Oliver Gauert, Kurator im Roemer- und Pelizaeus-Museum, hält einen historischen Spatel aus Pompeji in den Händen. © dpa-Bildfunk Foto: Hauke-Christian Dittrich/dpa

Von Pest bis Corona: Hildesheimer Museum plant Ausstellung

Stand: 22.02.2021 10:39 Uhr

In einer multimedialen Ausstellung will das Roemer- und Pelizaeus-Museum Hildesheim die Geschichte der Seuchen von der Antike bis heute beleuchten. Geplant war die Schau schon lange vor Corona.

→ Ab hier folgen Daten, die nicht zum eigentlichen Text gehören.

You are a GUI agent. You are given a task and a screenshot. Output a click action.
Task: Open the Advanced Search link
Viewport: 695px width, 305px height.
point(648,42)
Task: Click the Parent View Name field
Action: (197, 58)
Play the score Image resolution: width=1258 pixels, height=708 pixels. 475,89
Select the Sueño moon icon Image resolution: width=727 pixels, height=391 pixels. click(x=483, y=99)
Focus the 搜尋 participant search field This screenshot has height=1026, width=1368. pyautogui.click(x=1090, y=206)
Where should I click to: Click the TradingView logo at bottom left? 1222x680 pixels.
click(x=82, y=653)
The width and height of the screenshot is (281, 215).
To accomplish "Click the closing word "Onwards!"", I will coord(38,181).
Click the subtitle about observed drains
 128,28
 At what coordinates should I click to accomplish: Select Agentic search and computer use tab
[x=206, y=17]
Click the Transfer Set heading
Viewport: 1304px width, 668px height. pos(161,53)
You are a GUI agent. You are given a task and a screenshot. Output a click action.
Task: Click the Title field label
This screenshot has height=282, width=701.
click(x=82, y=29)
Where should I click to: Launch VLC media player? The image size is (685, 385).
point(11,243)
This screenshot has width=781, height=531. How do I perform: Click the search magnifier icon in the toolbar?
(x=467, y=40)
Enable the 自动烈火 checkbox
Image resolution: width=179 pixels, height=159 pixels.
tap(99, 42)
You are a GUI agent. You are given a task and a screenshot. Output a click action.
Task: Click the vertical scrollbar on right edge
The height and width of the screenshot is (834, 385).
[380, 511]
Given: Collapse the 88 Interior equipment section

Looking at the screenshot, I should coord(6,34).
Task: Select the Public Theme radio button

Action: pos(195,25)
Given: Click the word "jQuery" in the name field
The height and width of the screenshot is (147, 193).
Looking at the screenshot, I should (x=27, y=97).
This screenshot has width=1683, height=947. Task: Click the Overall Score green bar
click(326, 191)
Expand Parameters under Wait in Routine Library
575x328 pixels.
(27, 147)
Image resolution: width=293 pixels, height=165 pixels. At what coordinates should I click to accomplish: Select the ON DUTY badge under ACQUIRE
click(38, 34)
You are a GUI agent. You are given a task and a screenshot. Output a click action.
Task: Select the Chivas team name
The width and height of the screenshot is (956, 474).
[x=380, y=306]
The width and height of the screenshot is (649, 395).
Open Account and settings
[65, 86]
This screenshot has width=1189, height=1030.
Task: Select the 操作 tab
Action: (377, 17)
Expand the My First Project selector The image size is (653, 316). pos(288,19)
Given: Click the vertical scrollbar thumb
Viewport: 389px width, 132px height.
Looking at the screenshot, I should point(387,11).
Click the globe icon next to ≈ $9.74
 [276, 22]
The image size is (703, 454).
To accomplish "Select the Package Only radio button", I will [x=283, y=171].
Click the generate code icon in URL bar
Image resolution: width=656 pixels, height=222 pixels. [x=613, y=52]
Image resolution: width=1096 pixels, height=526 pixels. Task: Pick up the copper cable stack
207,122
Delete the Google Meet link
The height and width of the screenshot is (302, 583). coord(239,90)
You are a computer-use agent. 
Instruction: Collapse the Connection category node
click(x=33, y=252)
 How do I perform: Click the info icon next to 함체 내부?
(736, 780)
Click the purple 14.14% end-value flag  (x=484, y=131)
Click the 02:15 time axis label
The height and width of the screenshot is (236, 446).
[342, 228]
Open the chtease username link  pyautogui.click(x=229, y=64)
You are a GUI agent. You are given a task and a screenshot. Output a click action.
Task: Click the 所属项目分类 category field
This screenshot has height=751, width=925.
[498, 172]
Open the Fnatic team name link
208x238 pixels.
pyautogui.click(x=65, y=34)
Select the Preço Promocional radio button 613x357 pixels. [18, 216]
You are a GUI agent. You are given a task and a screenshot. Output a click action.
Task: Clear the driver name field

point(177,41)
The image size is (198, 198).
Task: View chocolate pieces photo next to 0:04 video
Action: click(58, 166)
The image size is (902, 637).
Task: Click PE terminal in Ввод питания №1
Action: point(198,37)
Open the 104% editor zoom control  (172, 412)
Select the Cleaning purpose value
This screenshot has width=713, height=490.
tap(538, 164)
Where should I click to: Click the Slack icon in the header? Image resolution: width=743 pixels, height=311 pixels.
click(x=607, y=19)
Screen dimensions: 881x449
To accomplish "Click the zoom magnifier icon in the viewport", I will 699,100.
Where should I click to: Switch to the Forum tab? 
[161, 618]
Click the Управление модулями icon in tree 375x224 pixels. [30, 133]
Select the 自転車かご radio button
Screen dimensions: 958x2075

"Seuchen haben die Menschheit zu allen Zeiten bedroht und dadurch geprägt", sagte Kurator Oliver Gauert. So seien insgesamt mehr Menschen durch Infektionskrankheiten gestorben als durch Kriege oder Naturkatastrophen. Durch die Corona-Pandemie habe die Ausstellung "eine unglaubliche Aktualität bekommen", sagte Gauert.

Schau nimmt Tragödien und Erfolge in den Blick

Teodora Szanto, Restauratorin im Roemer- und Pelizaeus-Museum, bereitet historische medizinische Werkzeuge für eine Ausstellung vor. © dpa-Bildfunk Foto: Hauke-Christian Dittrich/dpa
Restauratorin Teodora Szanto bereitet historische medizinische Werkzeuge für die Ausstellung vor.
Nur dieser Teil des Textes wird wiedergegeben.